Notice that before last Tuesday’s report, the lowest sequential increase (other than in a Q1) was 27% back in Q4 2019. Even if you smooth out the quarters from Q1 2020 to Q2 2021, it’s a 25% CAGR. That’s not happening now, and Q3 was a rude awakening to that fact. Upstart’s steep up and to the right trajectory has flattened quite a bit. We might get a quarter or two of 25% or even 30% sequential growth (though also perhaps negative sequential Q1’s again), but long term I think the trajectory is unlikely to re-accelerate, because the raw revenue/origination numbers have become pretty large. If I’m belaboring this point, it’s because some people sound like they’re trying to ignore this slow down, saying that, “oh, it’s just lumpy because it’s non-Saas.” No, it has slowed down considerably.

Also from the numbers above, we see Q1 seasonally is not their friend (except 2021 since they were still bouncing back from covid). Something else to watch out for in the upcoming quarter – the market might not like the guide.

I greatly respect GauchoRico, and his thoughts should always be seriously considered, but this strikes me as a very uncertain proposition: If we focus on the business and project that UPST will do for other lending market segments what it’s already doing for unsecured personal loans, we can see that UPST’s powerful disruption will be applied to inefficient parts of the multi trillion dollar lending market. That’s a lot of hoping…will mortgage (for example) be as profitable for Upstart? Perhaps Upstart’s business model only works on high-interest / sub-prime personal (and maybe auto). Or maybe GauchoRico, and UPST’s CEO, are right and they will dominate the lending world. I already said this was a possibility. But the problem with the long term is, it takes a long time.

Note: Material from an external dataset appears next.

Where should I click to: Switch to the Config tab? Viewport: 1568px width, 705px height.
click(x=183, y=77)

And it’s usually not a straight line. Here’s a quote from this board (from a very respected poster) on Peloton from February: Peloton has a chance to not only dominate fitness but possibly turn itself into a lifestyle ecosystem. I don’t think he was wrong, and I honestly don’t think that’s changed. What has changed is Peloton’s trajectory. Growth exploded for a while, and now it’s not exploding. The reasons don’t matter, because whether supply issues or demand issues, external issues or market issues, etc…this is just how it goes for non-SaaS companies!

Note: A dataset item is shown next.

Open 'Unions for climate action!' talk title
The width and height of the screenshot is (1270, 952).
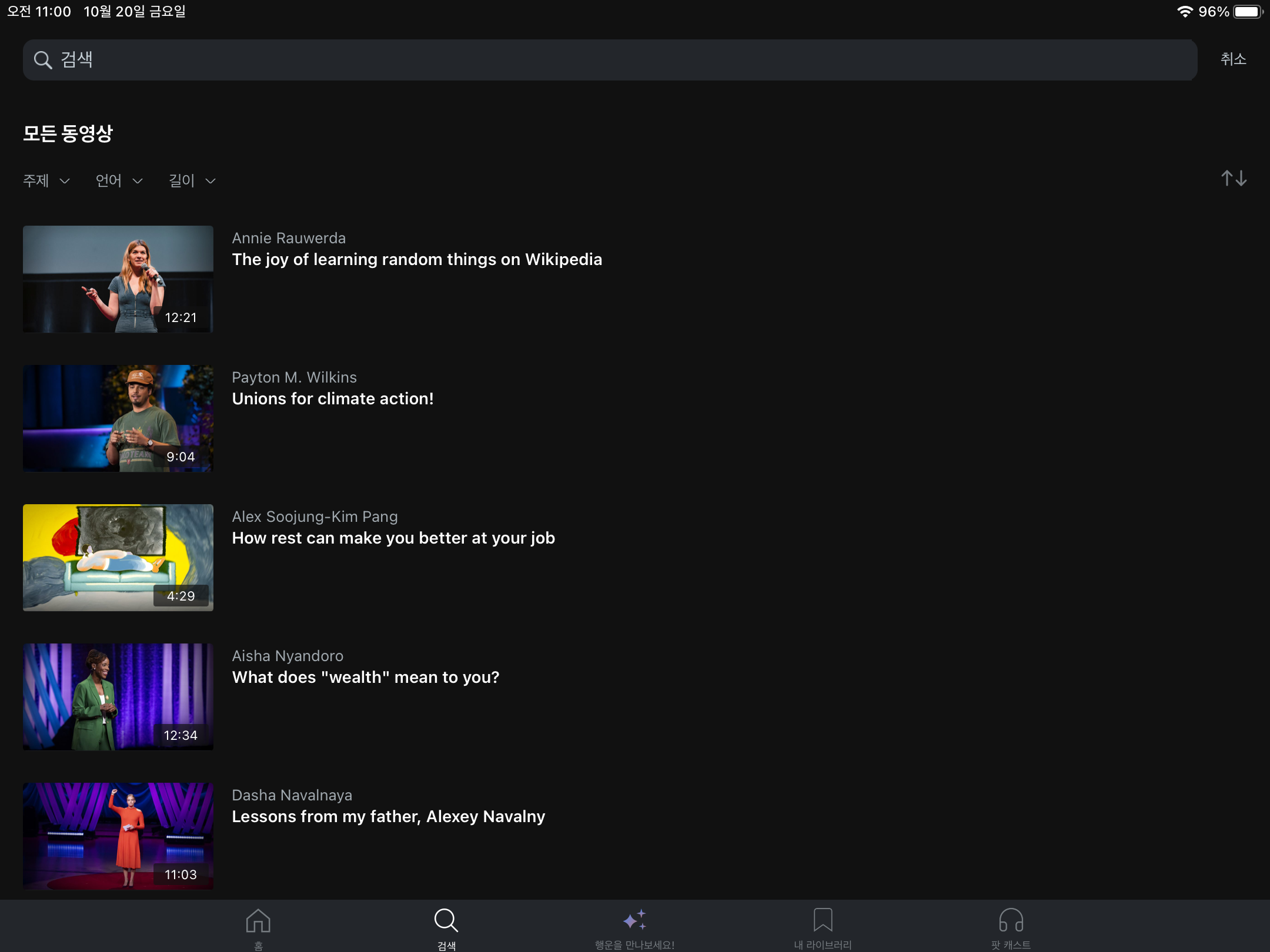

Upstart’s trajectory has changed, too. Even if long term it’s still quite up and to the right, it’s not as steep as we were hoping. Frankly, it’s not as steep as I need to invest in non-SaaS. So maybe GauchoRico is right on this point: Bear stated that UPST is not SaaS and therefore its business model is inferior. Correct that UPST is not SaaS, and perhaps Bear will only invest in companies with a SaaS for all eternity.

I can try.

Bear

PS I got an extremely thoughtful email, the main point of which was that while Upstart doesn’t have recurring revenue, perhaps it has recurring business when it signs up more and more banks. I don’t disagree with this, but the relationship between bank partners and originations is non-linear, to say the least. This is because 2 banks (Cross River and Finwise) made up 84% of Upstart’s revenue this quarter. I think each bank they add is at best an incremental “kicker” rather than a sturdy ballast to the level of revenue/originations Upstart enjoys. I believe other factors (such as macro loan demand) will have a much stronger effect on Upstart than their number of bank partners.